Dr. Tolaney acknowledged that the study has limitations. It was a single-arm, nonrandomized trial, and about 20% of enrolled patients had T1a tumors that already have a very favorable prognosis. Also, two-thirds had hormone receptor–positive tumors, and this may be associated with late recurrences.
Nevertheless, she suggested that paclitaxel plus trastuzumab can be considered “a reasonable and appealing approach for the majority of patients with stage I HER2-positive breast cancer.”
Dr. Winer suggested that the results were practice-changing. For this population, the paclitaxel/trastuzumab doublet “should be considered one of the standard strategies for recurrence prevention,” he said.
“This doesn’t mean that every single patient with node-negative HER2-positive disease has to be treated with trastuzumab and chemotherapy, and there are patients with T1a tumors who almost certainly should not be treated systemically,” he said in an interview with The ASCO Post.
The T1a population accounted for 20% of subjects, while 9% had relatively large T2 tumors. “This was not just a population of patients with tumors less than 1 cm, and in spite of that, the outcome was very favorable,” he noted.
“We think that for most women with stage I HER2-positive breast cancer, trastuzumab plus paclitaxel is an entirely reasonable, and certainly appealing, regimen because of its low-toxicity profile,” he maintained.

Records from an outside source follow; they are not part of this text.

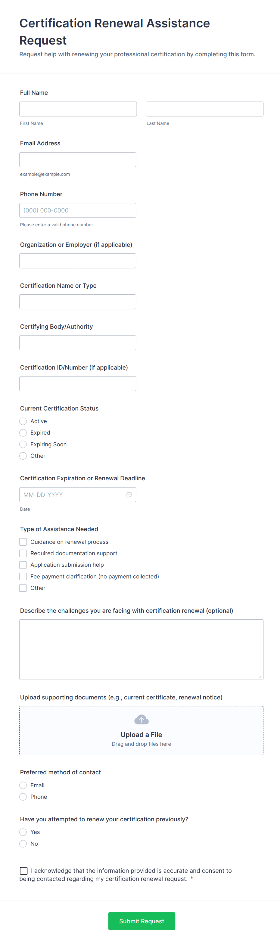Image resolution: width=280 pixels, height=945 pixels.
Task: Select the Expired certification status
Action: tap(23, 433)
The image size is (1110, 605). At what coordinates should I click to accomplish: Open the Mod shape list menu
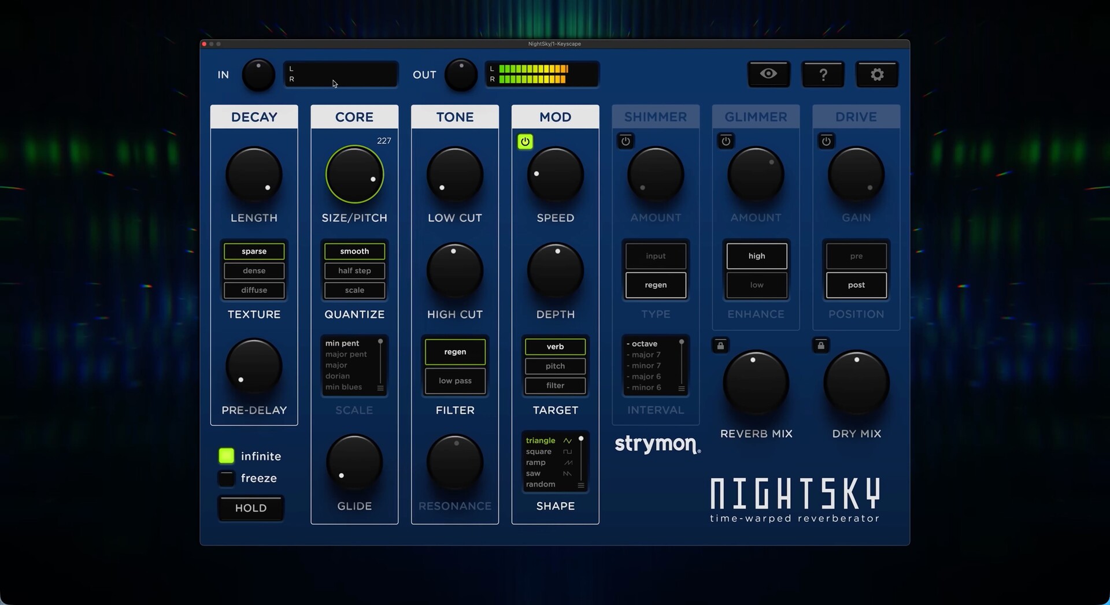click(581, 485)
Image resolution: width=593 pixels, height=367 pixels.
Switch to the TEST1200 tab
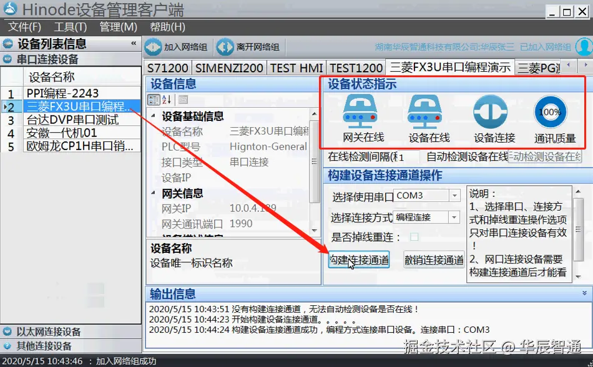point(356,67)
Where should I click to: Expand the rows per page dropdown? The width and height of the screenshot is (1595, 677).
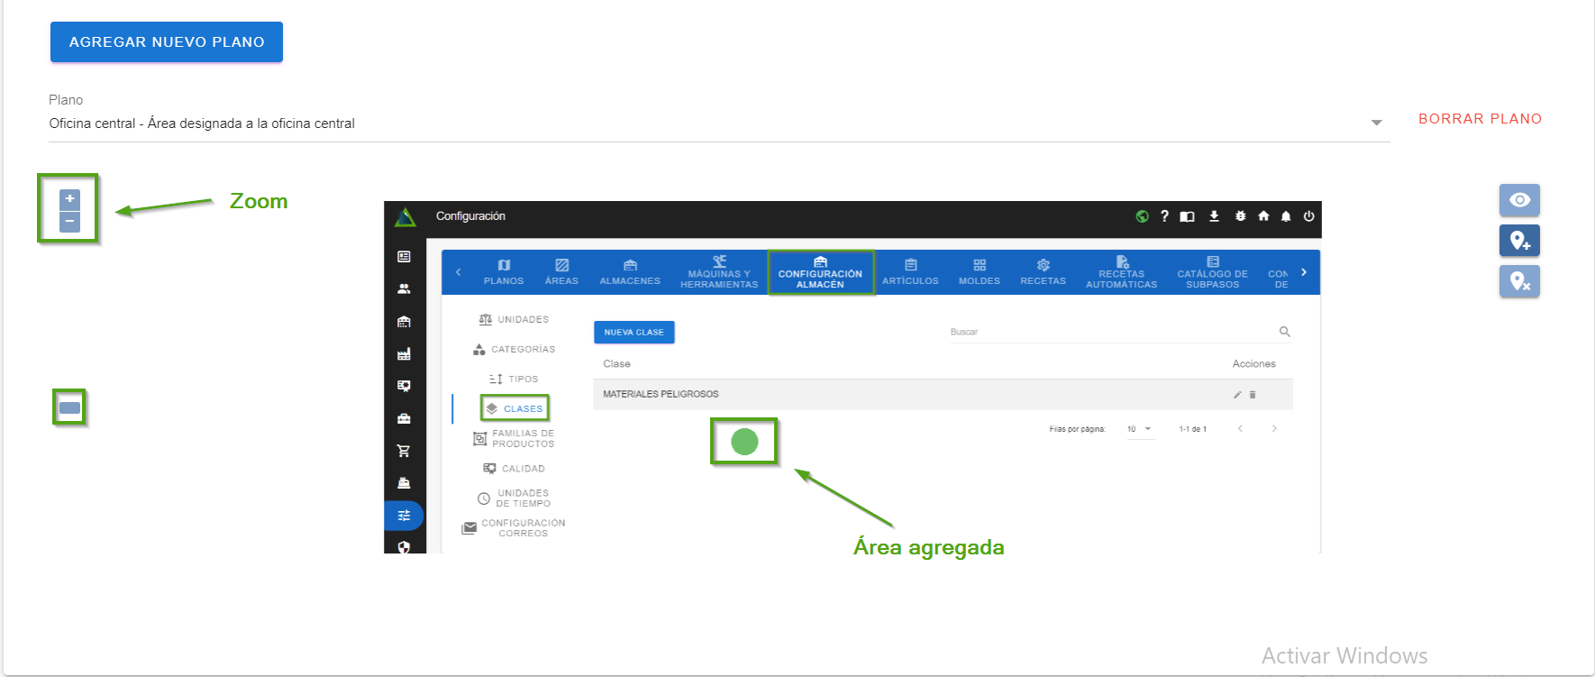[1139, 429]
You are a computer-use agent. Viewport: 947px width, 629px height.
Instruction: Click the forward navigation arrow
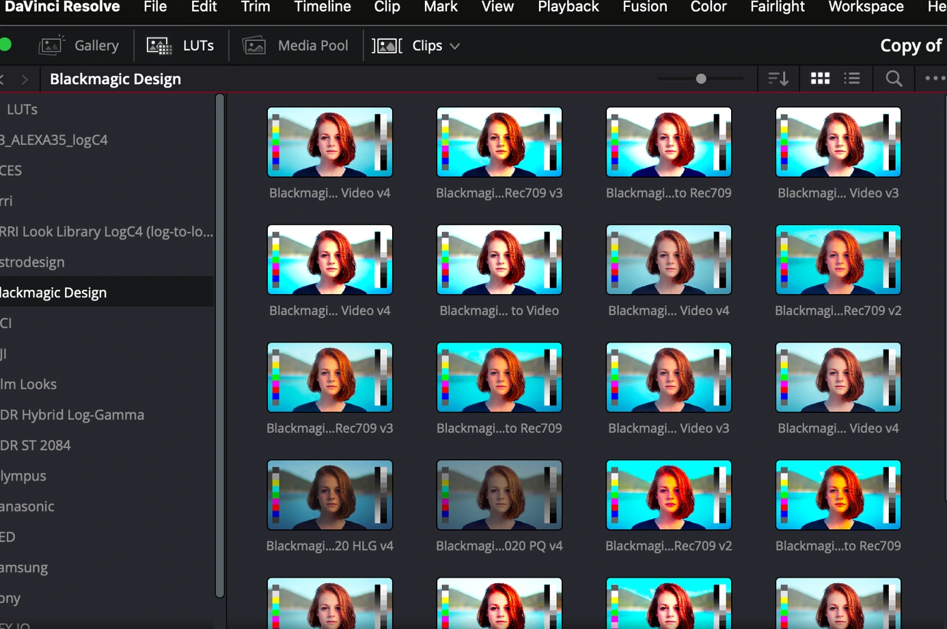click(x=26, y=78)
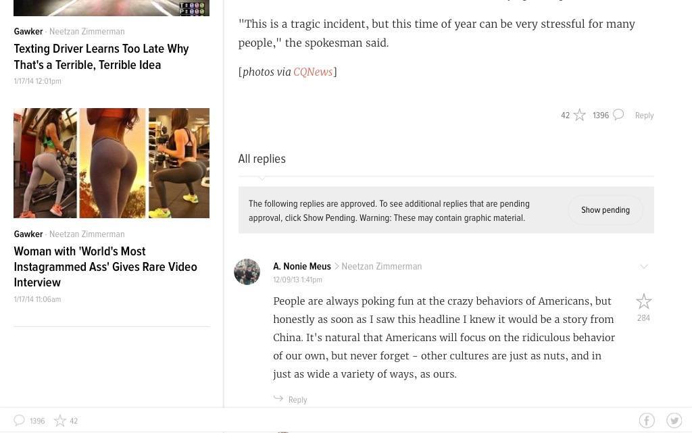This screenshot has width=692, height=433.
Task: Click Neetzan Zimmerman next to the commenter name
Action: coord(381,266)
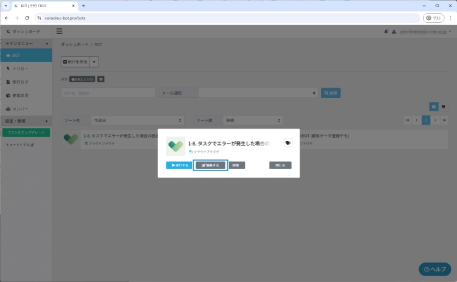Click プランをアップグレード button
The image size is (457, 282).
(25, 133)
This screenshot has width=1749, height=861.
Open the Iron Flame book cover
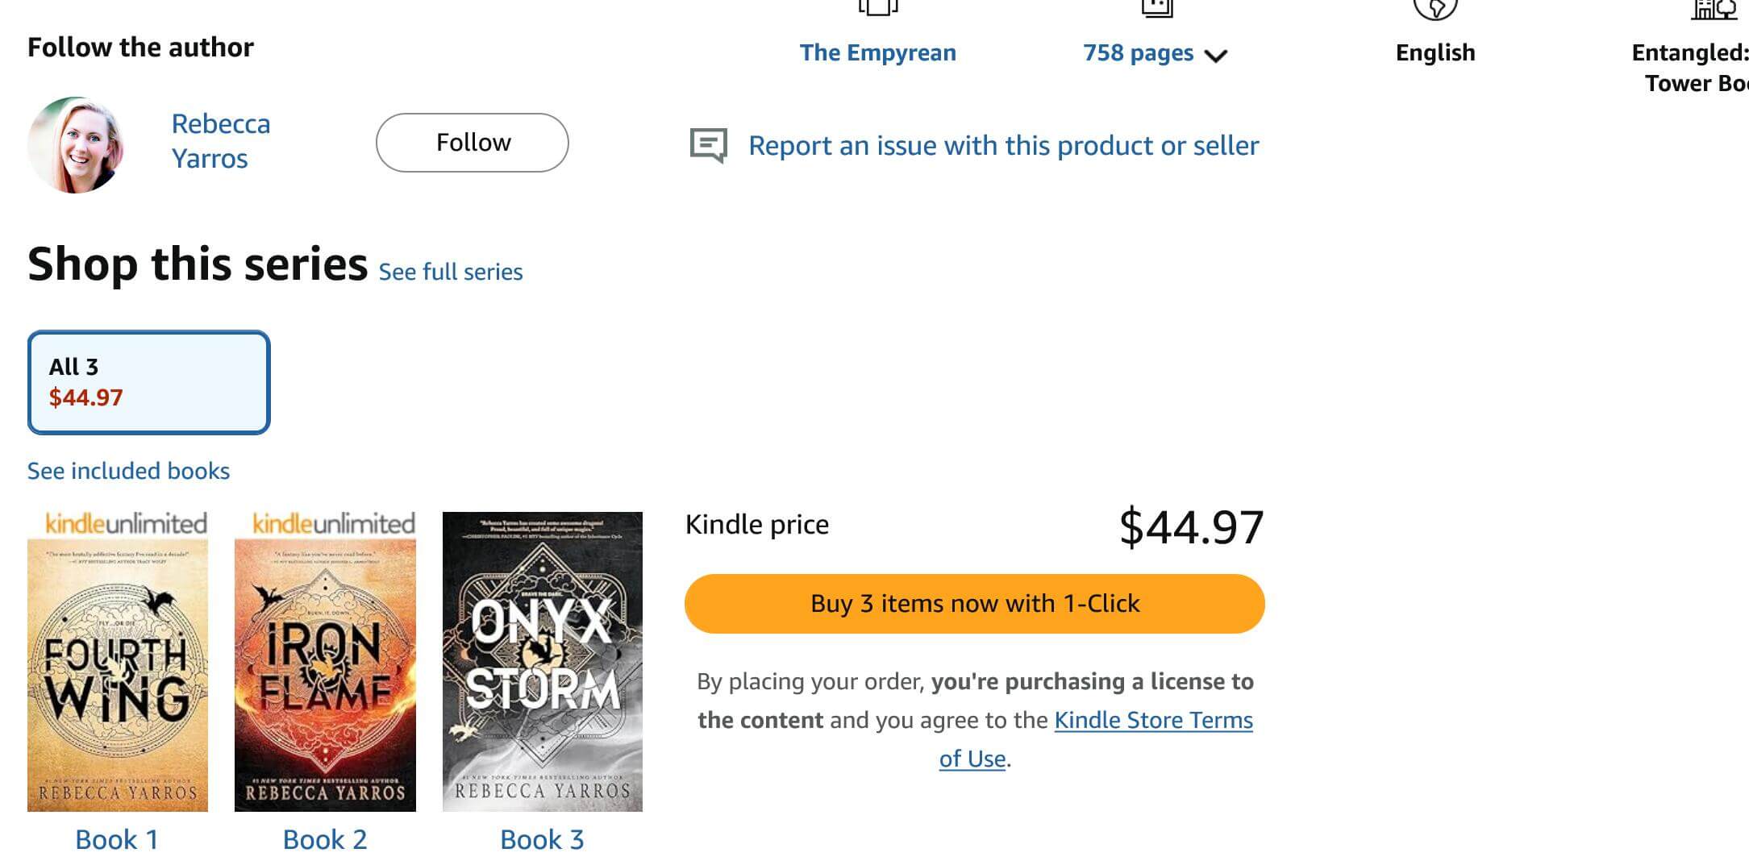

The APT study also “speaks to a larger point,” he said, “and that is the development of effective targeted therapies provides the opportunity not only to improve outcomes, but to back off toxicity by limiting some of the chemotherapy. The challenge now is to determine in whom a completely chemotherapy-free regimen might be a possibility.” ■
Disclosure: Dr. Winer receives research funding from Genentech. Dr. Tolaney reported no potential conflicts of interest.
1. Tolaney SM, Barry WT, Dang CT, et al: A phase II study of adjuvant paclitaxel and trastuzumab (APT) trial for node-negative, HER2-positive breast cancer. 2013 San Antonio Breast Cancer Symposium. Abstract S1-04. Presented December 11, 2013.